Do one thing at a time. Like many people, I’m a chronic multi-tasker. Sometimes, it’s good to remember that we don’t have to be optimised humans all the time. Hey, you’ve just woken up. Go easy on yourself. Instead of brushing my teeth while scrolling notifications while putting the kettle on while shoving bread in the toaster, I’m doing one of those at a time. In fact, I’m leaving my phone elsewhere entirely. This has helped me to calm my nervous system and be ‘better’ at each task; there’s enough water in the kettle, the toast isn’t burnt or hasn’t already gone cold by the time I’m ready for it.

Cook a warm, nutritious breakfast. Hand in hand with my TCM studies, I’m reaping the benefits of making a ‘proper’ breakfast. It doesn’t usually involve toast. Sometimes it’s chicken congee with egg drop, other times it’s eggs scrambled with spinach and black sesame seeds. Always, it is cooked and warm/hot.

Enjoy a five-minute outdoors meditation. Sitting outside for a few minutes has hugely helped me to ground myself before the day gets started. Even better if I can get outside barefoot and actually ground myself! I try and let my mind go blank, or at least wander, to reset my nervous system and introduce a moment of calm.

The closing shift

My closing shift rounds off my evenings and sets me up for tomorrow. These habits are also the ones that slip away the quickest when life gets busy and tiring! But, I’ve really focused on these little things lately, and it’s made the world of difference.

Tidy my desk. I spend a lot of time at my desk, even on days when I’m at my company’s office, since I love to write, craft and journal here. Not leaving it in complete disarray is key for my mind to feel at ease and to ensure a smooth start to my next day.

Choose just one cosy hobby per week. Like I mentioned above, I love to write, craft and journal… and read, embroider, game, work on house DIY, make candles, paint, garden… I’ve always been a hobby person, but the problem is that I also always want to do it all. That’s not feasible and I worked out that it was starting to affect how enjoyable I found my hobbies. Lately, I’m selecting just one hobby or activity and focusing on that for the week, or a stretch of days. It’s been game-changing for feeling like I’m making progress in a game or on a project, and it’s definitely healing my attention deficit.

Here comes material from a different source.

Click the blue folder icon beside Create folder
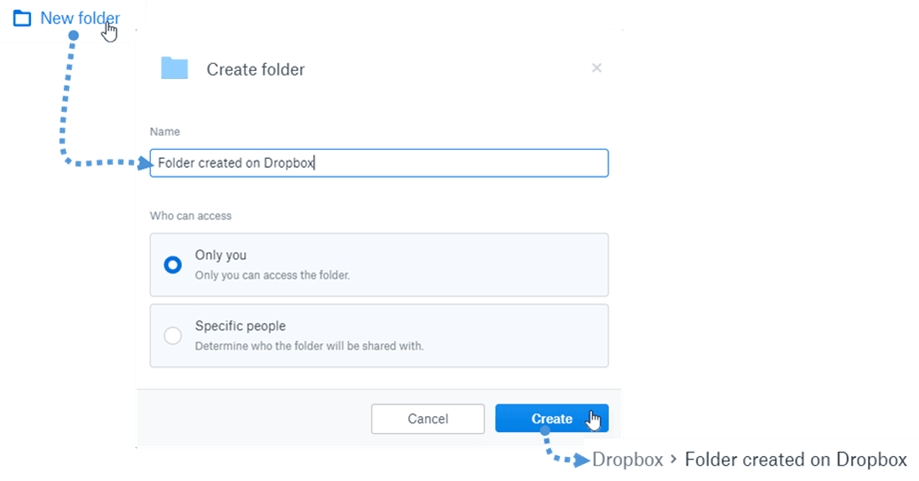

Wash the dishes and clean the sides. Living in a household of just two, and with both of us very easygoing, means that it’s very easy for me to leave unwashed dishes piled up in the sink and ‘sort them out tomorrow’. I’ve since realised that it becomes mental and visual clutter for me, and that spending a few minutes cleaning dishes and the kitchen worktops makes me feel 100 times better.

Reset the living room. Finally, I end the closing shift with a turndown service in our living room: blankets folded away, coasters stacked, cushions returned and fluffed. I leave it feeling clean, fresh and cosy, ready to enjoy after tomorrow’s long day.


Thank you for being patient with me while I took an extended break from blogging. I’m feeling miles better now, and I’m nearly ready to return to normal scheduling!